Salting the Earth



Walking Saskatchewan

“Peter, an apostle of Jesus Christ, to God’s elect, exiles scattered throughout the provinces of Pontus, Galatia, Cappadocia, Asia and Bithynia: Since you call on a Father who judges each person’s work impartially, live out your time as foreigners here in reverent fear. For you know that it was not with perishable things such as silver or gold that you were redeemed from the empty way of life handed down to you from your ancestors, but with the precious blood of Christ, a lamb without blemish or defect.” (I Peter 1:1; 1:17-19)


The Apostle Peter’s letters to “exiles scattered throughout the provinces” (roughly present day Turkey, plus) emphasize a few themes:
  1. As Christ suffered, so it is not unexpected that his followers will be made to suffer at the hands of the enemies of Christ,
  2. Your minds have been reborn through the Holy Spirit to a new, spiritual understanding of the world, and earthly pleasures and pursuits must no longer bind you,
  3. You are always in danger of being seduced back to your earlier condition by false prophets, by the culture around you, by your inability to bear your suffering, and
  4. The proof of your rebirth rests in your conduct, and it’s on this that you will be judged in the day of the Lord, which is immanent.
How important is it to the tone of Peter’s letters that they're addressed to “exiles?” A dictionary definition of the word is “the state of being barred from one’s native country, typically for political or punitive reasons,” and in the harsh environment of the Roman Empire in the first and second centuries, CE, the reason for exile would undoubtedly have involved a desire to escape torture and death.


I have no doubt that Peter’s letters—if written to North American Christians in our day—would both have arisen out of different sensibilities and would address major concerns differently. To those insisting that contextual interpretation is a form of revisionism, that may sound heretical, but it’s hard to escape the observation that most of us are neither new converts, nor exiles, nor living under the oppressive thumb of an imperialist dictatorship. Equally obvious is the fact that Peter’s conviction that the recipients of his letter would experience the “Day of the Lord,” (Christ’s return to rule the earth) did not come to pass, at least not in the way the apostles expected.


But Peter’s admonitions to the exiles to stand fast on the principles implicit in Christ’s teaching and example are for all time: feeding the hungry; advocating for justice; faithful, consistent living; honesty; treating others as we wish to be treated, all these attributes modeled by Christ are critical both to the redemption of our church communities and to humanity at large. “You are salt for the earth; if the salt has lost its savour, what’s it good for?” Left for discernment in all our Christian churches and among those who seek to follow Christ outside of the church is the question: “What constitutes salt for the world as we find it?” And the question, “Whose side am I on . . . actually?”
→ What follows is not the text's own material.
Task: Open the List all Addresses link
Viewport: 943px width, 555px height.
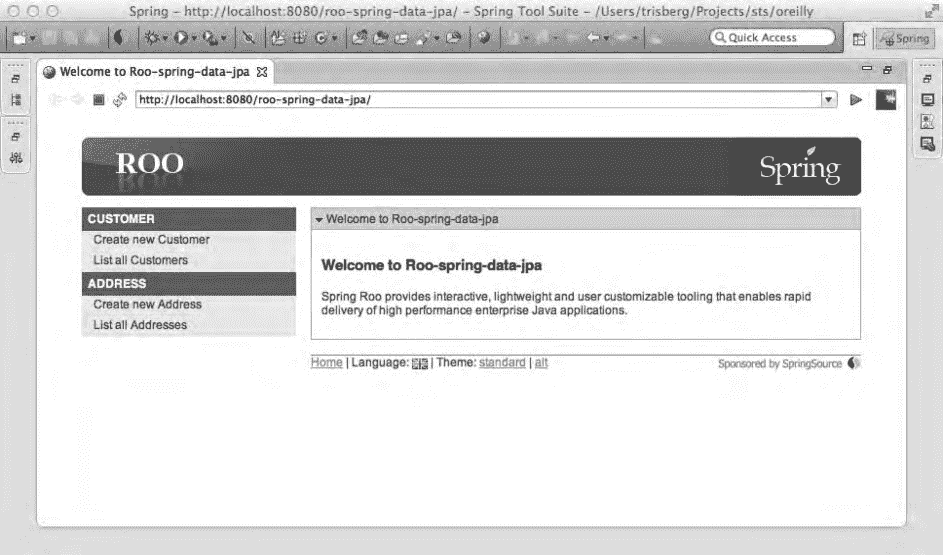Action: click(140, 325)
I don’t know what the “Day of the Lord” actually means. Neither do I know why there’s so much speculation and prognostication about its “when.” I’ve long since discarded the dispensationalist, pre-millenialist—millenialist—post millenialist kinds of nonsense with which I grew up. At the same time, I’ve embraced the idea that if we are to understand what Jesus meant by “God,” or “The Father,” we must be able to imagine that God is of the kind that is spirit, and that spirit has only one dwelling place, which is in human consciousness. And when Jesus says, “Inasmuch as you have fed the least of these, my hungry children, you have fed me,” that that is possibly as close to knowing him as will ever be given to us.


But as obscure as these concepts may be, Peter’s admonition to live life in the light of Christ's example presents no great mystery. As Richard Rohr has cautioned us, Christ is first and foremost a model to emulate and not nearly so much an object of worship. I take the liberty here of quoting from his meditation for November 30, 2017:
“Quaker pastor Philip Gulley superbly summarizes how we must rebuild spirituality from the bottom up in his book, If the Church Were Christian. Here I [Rohr] take the liberty of using my own words to restate his message, which offers a rather excellent description of Emerging Christianity:
  1. Jesus is a model for living more than an object of worship.
  2. Affirming people’s potential is more important than reminding them of their brokenness.
  3. The work of reconciliation should be valued over making judgments.
  4. Gracious behavior is more important than right belief.
  5. Inviting questions is more valuable than supplying answers.
  6. Encouraging the personal search is more important than group uniformity.
  7. Meeting actual needs is more important than maintaining institutions.
  8. Peacemaking is more important than power.
  9. We should care more about love and less about sex.
  10. Life in this world is more important than the afterlife (eternity is God’s work anyway).”
For persons in exile and fighting for their very survival, this would probably have sounded like pie-in-the-sky. But for our day--if the church is to "emerge" to be salt and light to a different world altogether--it rings true. At least to me.